▶ _TRECHO CITADO_
·····
Por este «não posso» vê-se claramente quanta não é a força interior daquele enfermo, ouvinte fiel do Sermão da Montanha. E que bem fez à minha pobre alma observar a convicção que as Verdades Eternas geram nos homens de boa vontade! «Não posso aceitar!»
Mais: Há um senhor que recebe uma pensão, além de outros rendimentos próprios. Pois eu sei que este senhor faz contas todos os meses para distribuir naquele mês a pensão que recebe. Possui, sim, mas não se deixa amarrar. Outro ouvinte do Sermão da Montanha.
E que dizer daquela mulher do povo, que, duma vez, me veio contar a sua imensa alegria pela colheita d'azeite no seu olival?!
— Tive três litrinhos dele, livre a maquia!
O mundo podia ser assim. O mundo devia ser assim. A mãe-terra é fonte perene. O sol faz germinar. A Lei de Deus, promulgada no Sinai e explicada na Cruz, ensina a dar a cada homem o pão-de-cada-dia.
Discursos — sim. A fala foi dada ao homem. Ele nos banquetes. Ele nas assembleias. Ele nas sociedades de nações. Porém, tanto os que falam com os que escutam, se não estiverem devidamente preparados para a doutrina do Sermão da Montanha, constroem sobre bancos de areia.
·····
▶ _CONTEÚDO DA LISTAGEM_
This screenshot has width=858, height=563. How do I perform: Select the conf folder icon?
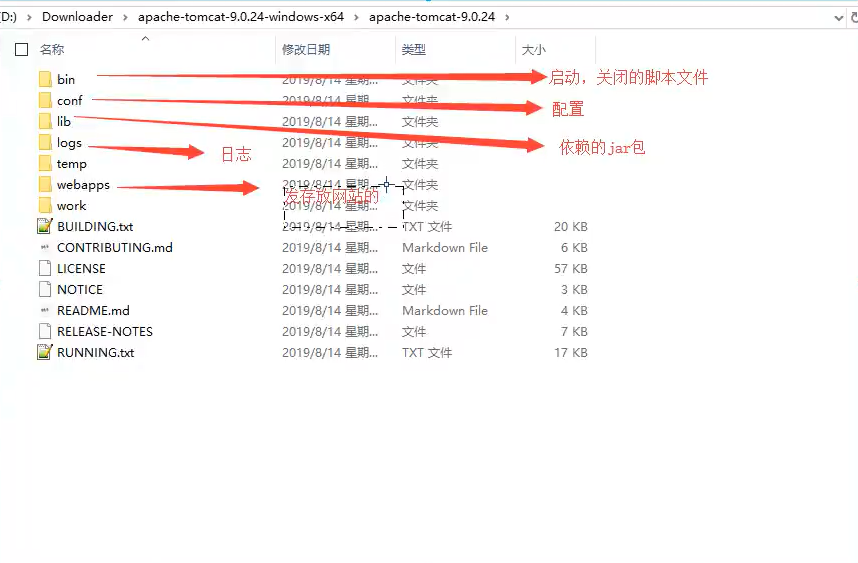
·····
▶ _OBJETIVO DO EXERCÍCIO_
Continue o texto sobre o Sermão da Montanha a partir da última frase apresentada.

▶ _RESULTADO DA TAREFA_
Não basta uma qualquer preparação. É necessário muita reflexão porquanto as Bem-aventuranças são em tudo às avessas do que o mundo pensa e faz. Elas «canonizam de felizes os infelizes», como diz Santo Agostinho.
Um homem de pipas de azeite chama necessariamente infeliz àquela mulher dos três litrinhos - e quer mais pipas!
O espírito de pobreza domina o ser da Obra da Rua. Quem vier às nossas Casas, vê esse espírito pairar, orientar, vivificar a nossa Obra. Eis porque ela remedeia tanta gente.
Como...? Repartindo.
A verdadeira argamassa das obras sociais está no espírito de pobreza. Poupar, poupar, poupar. As pedras de elevação são feitas de confiança nesse mesmo espírito. A cúpula é a visão.
(...)
Do livro Notas da Quinzena, pp 75-77.